• EXERCISE GOAL: Reproduce each of the following entries word for word, leaving out the pictures.

------ DATA FOR THE TASK ------

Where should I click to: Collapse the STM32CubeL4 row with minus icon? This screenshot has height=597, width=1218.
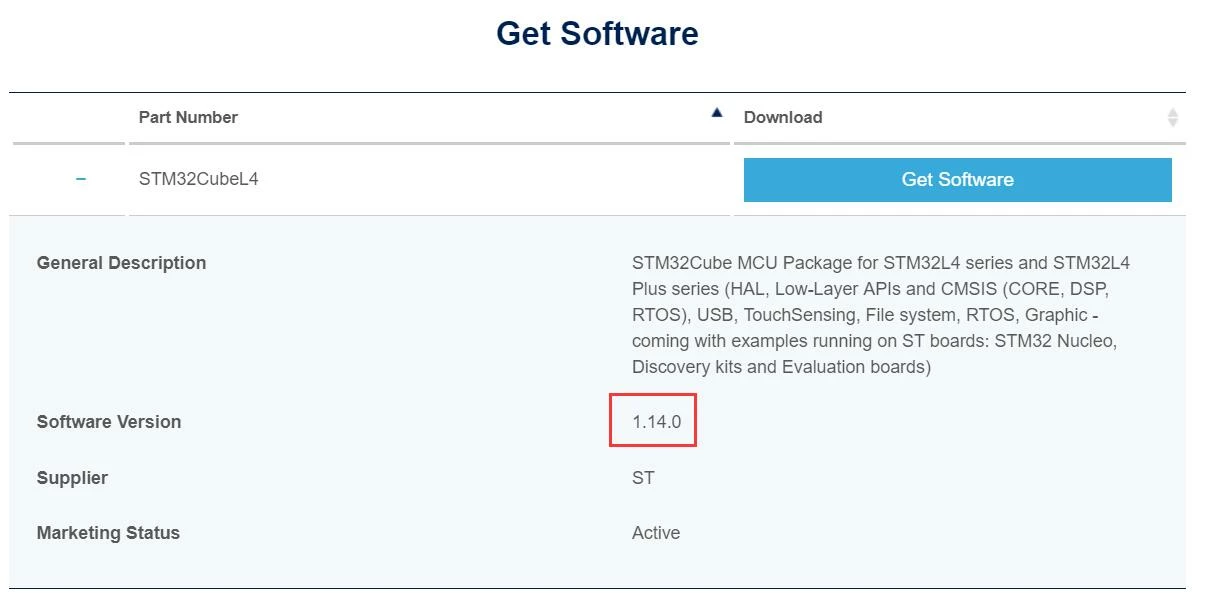81,179
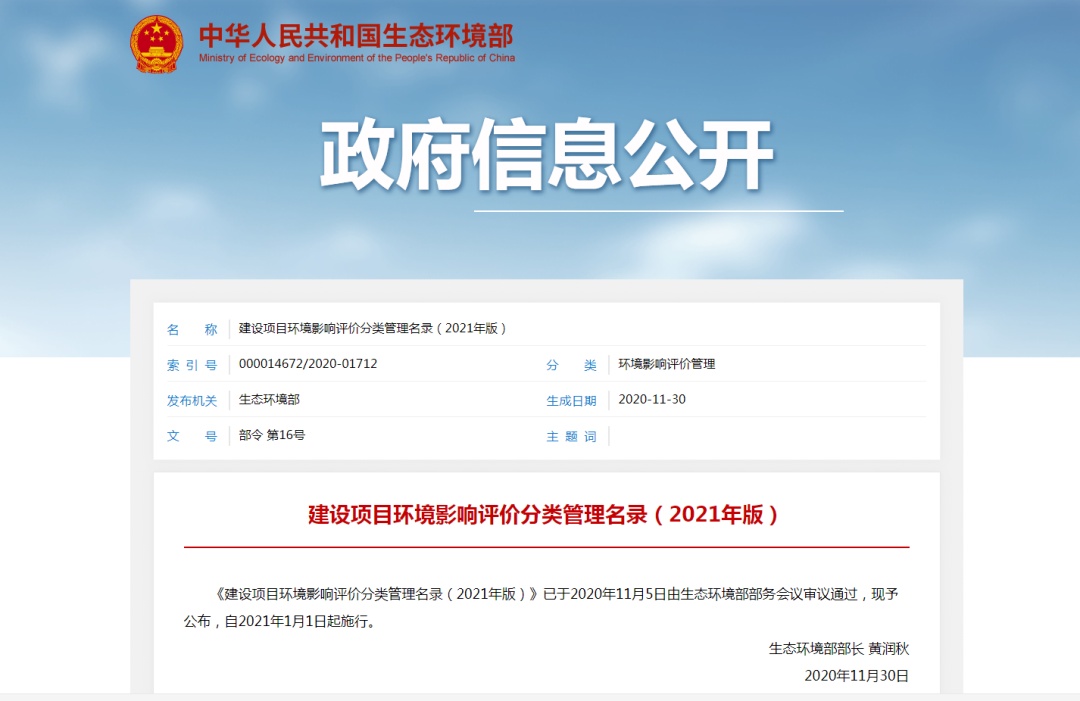Open the 中华人民共和国生态环境部 homepage title
This screenshot has height=701, width=1080.
pyautogui.click(x=355, y=35)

------

• TASK RESPONSE:
Where should I click to: Collapse the STM32CubeL4 row with minus icon? This screenshot has height=597, width=1218.
81,179
Open the 中华人民共和国生态环境部 homepage title
This screenshot has height=701, width=1080.
pyautogui.click(x=355, y=35)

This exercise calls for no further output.